I held my yellow water for a number of hours.

After two dives at Lovers Point in Monterey at the Scuba Board dive on December 5th I was reaffirmed of my manliness. After the two dives in my cold leaking dry suit I finally was able to get to the restroom. Real men put up with lots of pain. Pain when you bump your head, slamming your finger in the door or slamming a hammer on your thumb without shedding a tear even though you feel like crying like a baby and crying out for mama. I put up with the internal pain of having the DYB (dry suit yellow bubble). There are two ways to flood a dry suit both with salt water only the colors are different. My dry suit only flooded with seawater. I took it like a man and put up with the pain and avoided the difficulty of the double flood situation caused by release through the human manly valve release.
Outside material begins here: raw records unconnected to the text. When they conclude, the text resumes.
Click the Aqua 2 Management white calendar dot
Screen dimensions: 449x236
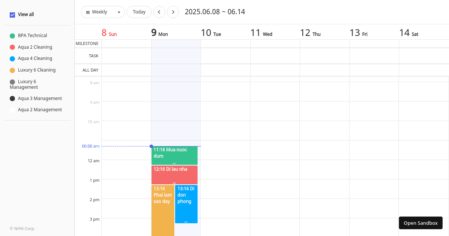click(x=12, y=110)
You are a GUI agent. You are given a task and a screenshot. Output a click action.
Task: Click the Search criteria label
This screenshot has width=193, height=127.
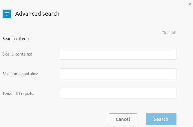tap(16, 39)
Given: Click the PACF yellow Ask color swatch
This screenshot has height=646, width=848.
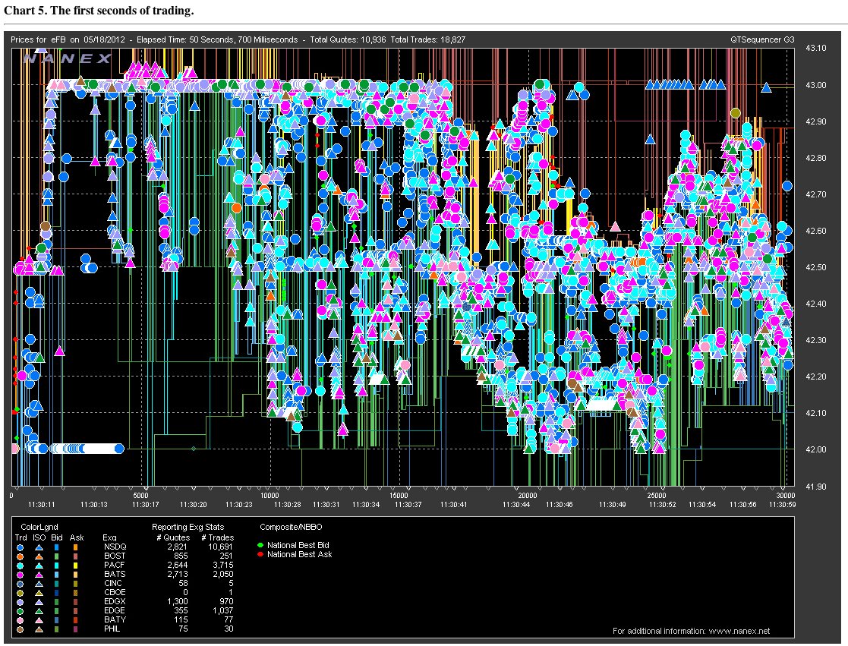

I finally got to the restroom after what felt like a marathon urine holding contest. After getting my dry suit off, I quickly walked to the public restroom. I walked because the trauma to internal organs while jogging with 12 lbs of a urine bubble the size of a basketball could have caused major damage. I did not walk with dignity because I was bent over and looked like the number seven.
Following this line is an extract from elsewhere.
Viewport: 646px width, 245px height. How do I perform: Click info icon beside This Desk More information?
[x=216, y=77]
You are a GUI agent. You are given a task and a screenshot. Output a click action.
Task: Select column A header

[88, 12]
Upon entering the restroom the single urinal was occupied. No, I did not panic due to my expert PADI training. I did the STOP, BREATH, THINK, ACT. This all happened in less than a fraction of a second due to this emergency situation. I quickly spotted the open toilet stall. Entered, and dropped my drawers for serious deployment of emergency release of the manly valve release. At first the release valve did not deploy sufficient fluid release to ease the pain sustanance. Then, oh Yea! It was 911 time. The fire hose stream hit the toilet with such force that I worried about damaging public property but thank God it was a stainless steel bowl. Since I was streaming into a bowl of water it created an enormous amount of decibels of sound that could be heard from miles away. As the crescendo was in process, I was surprised not only of the volume, sound and speed of this activity, but the length of time that was going by. I could have completed five Sudoku puzzles during this time. I was in this cubicle while I heard person after person enter and exit. It could have been up to a bakers dozen of people who, at least auditorially, witnessed this great feat. I should have them sign my divers log book.
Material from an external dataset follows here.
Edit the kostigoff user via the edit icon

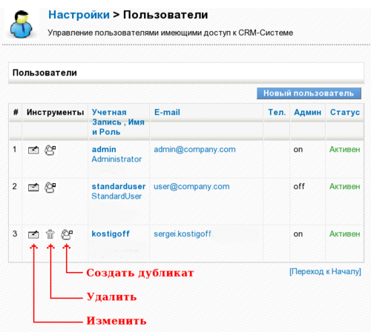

I finally finished this great accomplishment with a couple of manly wiggles. Upon leaving the stall I fully expected some applause from the imaginary crowd that I thought had formed. No crowd? No applause? Huh! No one to shake my hand in congratulatory admiration. (I don’t blame anyone for not shaking my hand).

Well, I felt great. Getting high on the natural processes of being human.

Sure some men can dive two hundred feet, with twelve tanks strapped to them, in zero visibility, while completing calculus on a dive slate. But could they perform as admirably as I did in this emergency fluid decompression situation?

I felt like a real man overcoming this emergency dive situation. I did not panic and used my PADI dive Rescue Diver training.

I think there should be a PADI badge for this great skill and level of accomplishment.

Just my opinion.

Good health and Happy diving.

LOL...I nominate this post as one of the funniest of 2009.
 
LOL...I nominate this post as one of the funniest of 2009.

Interesting...I was actually thinking "TOO MUCH INFORMATION!!!!!!!" :wink: That said, I don't get into my dry suit without a fresh Depends on............"TOO MUCH INFORMATION!!!!!!!"
 
:shocked2:

That scene in "A League of Their Own" comes to mind :wink:
 
So for now it’s all about strategic timing unless I get into that she-woman diving

Kathy, I've given you good advice in the past, I think . . . Today I have just one thing to say: SHE-P!!!
 
Something to ponder while I continue to ponder the purchase of a dry suit.

Pretty funny post.
 
Kathy, I've given you good advice in the past, I think . . . Today I have just one thing to say: SHE-P!!!

:) Yup - you give great advice! I'd agree!!

SHE-P - I'd guess it's comming :wink:.

But it sounds like too much effort for single tank diving.